- REQUIRED ACTIONS:
• A. In the text on divorce and judicial separation, how long after the decree nisi does the decree absolute follow?
• B. Summarize the text on divorce and judicial separation in two sentences.
• C. Pick up the text on divorce and judicial separation after its final sentence and continue it.

- DOCUMENT TEXT:
When a relationship ends, it is usually a time of mixed emotions. Even those couples who end their marriage amicably have experienced how daunting a divorce or separation can be – including the effects on their living and financial arrangements.
Occasionally, the term ‘unreasonable behaviour’ is often tarnished with blame and animosity. But this doesn’t have to be the case. For example, some parties may wish to pursue ‘judicial separation’ rather than a divorce. However, using unreasonable behaviour as grounds for divorce could be another option if you haven’t been separated from your spouse for two years.
What is the difference between divorce and judicial separation?
Unlike a divorce, you can apply for a judicial separation at any time. A judicial separation does not prevent the parties getting divorced at a later stage. Unlike a divorce, judicial separation only has one stage: the decree of judicial separation.
In a divorce, there is a two-stage process:
- Decree nisi
- Decree absolute (six weeks and a day afterwards).
What are the grounds for judicial separation?
Under the law for judicial separation, you do not need to prove that the marriage has broken down irretrievably. The grounds for judicial separation are the same as the grounds needed for a divorce under the current law:
- Unreasonable behaviour
- Desertion for a period of at least two years
- Two years’ separation with consent
- Five years’ separation when no consent is needed.
If your partner has committed adultery, this is a valid reason for a divorce.
Your partner will need to admit to the adultery, or there needs to be evidence of the adultery. If your partner does not agree and you cannot prove your partner has had sexual intercourse with another person, you may struggle to prove it ever happened. In this case, you should proceed on the grounds of unreasonable behaviour.
If you feel that your partner has behaved in a way that has caused your marriage to break down, then this is the way to go.
In every case, you can only get a divorce if you have been married for a minimum of one year. You may feel it necessary to cite unreasonable behaviour, if for example you and your partner have been married for 18 months and feel you are not compatible. This can be worded in a delicate way to avoid direct blame on either party.
This means that you have been abandoned by your spouse.
You can claim desertion if your spouse has left the property, or left you and your children. You will need to have been deserted by your partner for at least two years. This is probably the least common grounds for divorce as it needs strong evidence. For example, you would need to prove that your spouse left you without your consent and that you did not want your relationship to end.
Two years’ separation – with consent for the divorce
If you and your partner have not been in a meaningful relationship for two years and they agree that you should divorce, this might be the best option for you.

- AVAILABLE DATA:
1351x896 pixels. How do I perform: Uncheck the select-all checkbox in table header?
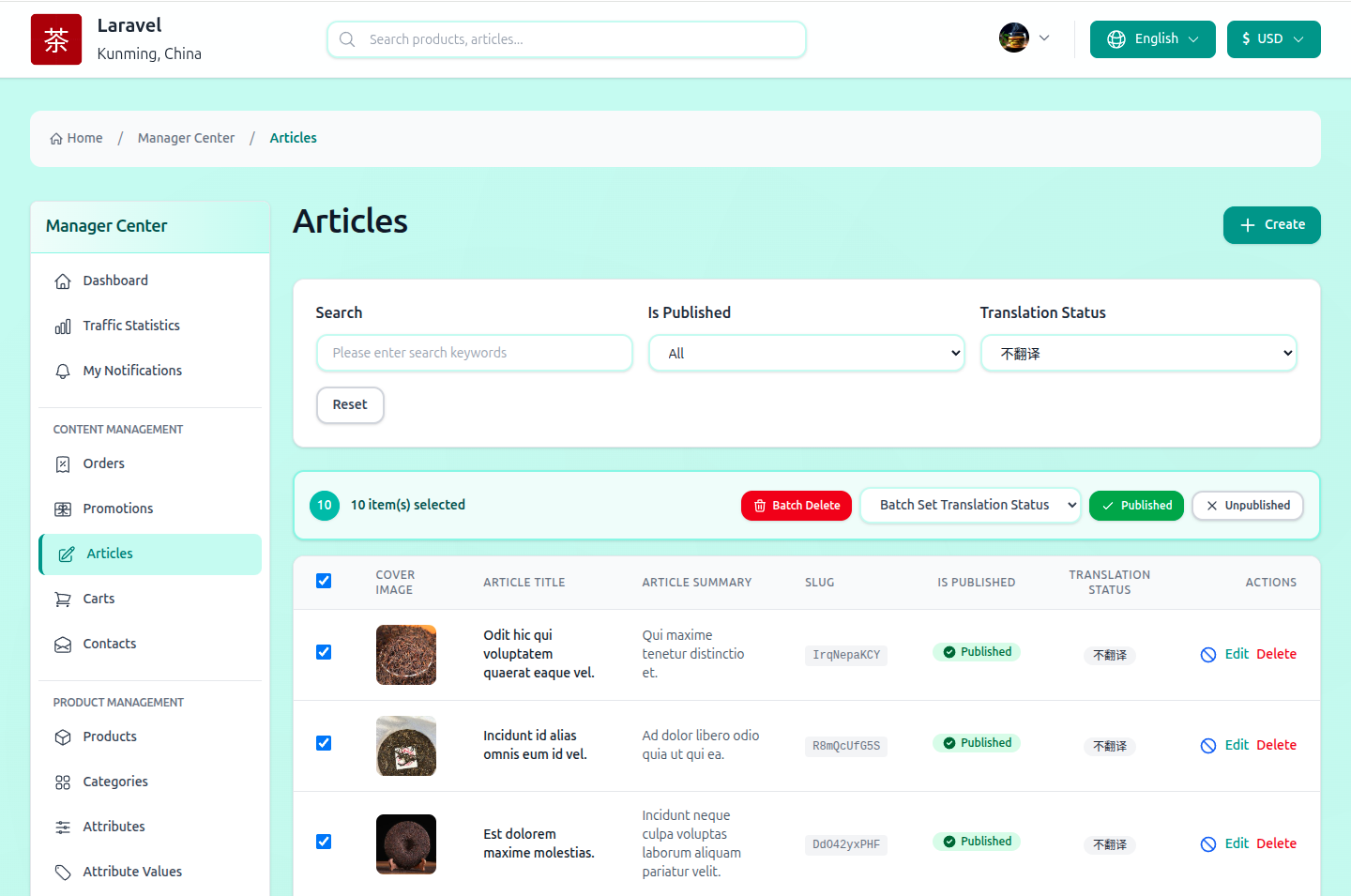pyautogui.click(x=324, y=581)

- RESULTS FOR EACH TASK:
• A. Six weeks and a day.

• B. A judicial separation can be applied for at any time, has only one stage, and does not prevent a later divorce, while a divorce goes through two stages, the decree nisi and the decree absolute. The grounds for judicial separation are the same as those for divorce: unreasonable behavior, desertion for at least two years, two years' separation with consent, or five years' separation without consent; adultery is also a valid reason for divorce.

• C.
You can still live together and cite two years’ separation, but you need to show to the court that you have not lived together as man and wife (i.e., engaged in sexual relations, behaved like a couple, gone on holiday, eaten together, slept together, socialised together etc.).
If you and your partner consider that your marriage has been over for two years, then your partner must consent to this, and state this on the acknowledgement of service.
You need to be careful when citing the grounds of two years’ separation, as consent is required. If your partner ignores the paperwork or does not consent to your divorce going ahead, the court cannot progress the divorce. You need to make sure that both you and your partner agree that your divorce is to go ahead.
Five years’ separation – without consent for the divorce
This is similar to two years’ separation; however, your partner’s consent is not required for this and the separation term is five years.
For example, if you have not been a couple for five years, and your request for divorce proceedings is ignored, you can communicate with them via alternative methods. This can be anything from SMS and email to Facebook Messenger.
In both cases – two years and five years – take care with any period of reconciliation. The date of separation will have to begin from the end of the period of reconciliation.
Filing for judicial separation or divorce
Rather than a “Decree Absolute”, which you receive after a divorce has been finalised, you will receive a “Decree of Separation”. You will no longer be seen as a “couple” but will remain married.
You can still go through division of assets upon a judicial separation; however, the “pension pot” cannot be considered or settled upon by the court, unlike with a divorce. You also cannot remarry after a judicial separation, but you can remarry when you receive “decree absolute”. You should also be aware that your ex-spouse is not prevented from applying for a divorce if you decide to proceed with a judicial separation.
How can Optimal Solicitors help?
At Optimal Solicitors, our expert family law team can help you decide which ground for divorce is the most suitable for your circumstances. Our solicitors will listen to you and your families’ circumstances and advise you through the divorce process.
It is important to ensure that you are aware of the effect either a divorce or judicial separation can have on your financial and living position. For more information and advice on the grounds for divorce, please get in touch with our family law team on 0161 250 7771 or contact us via our online form.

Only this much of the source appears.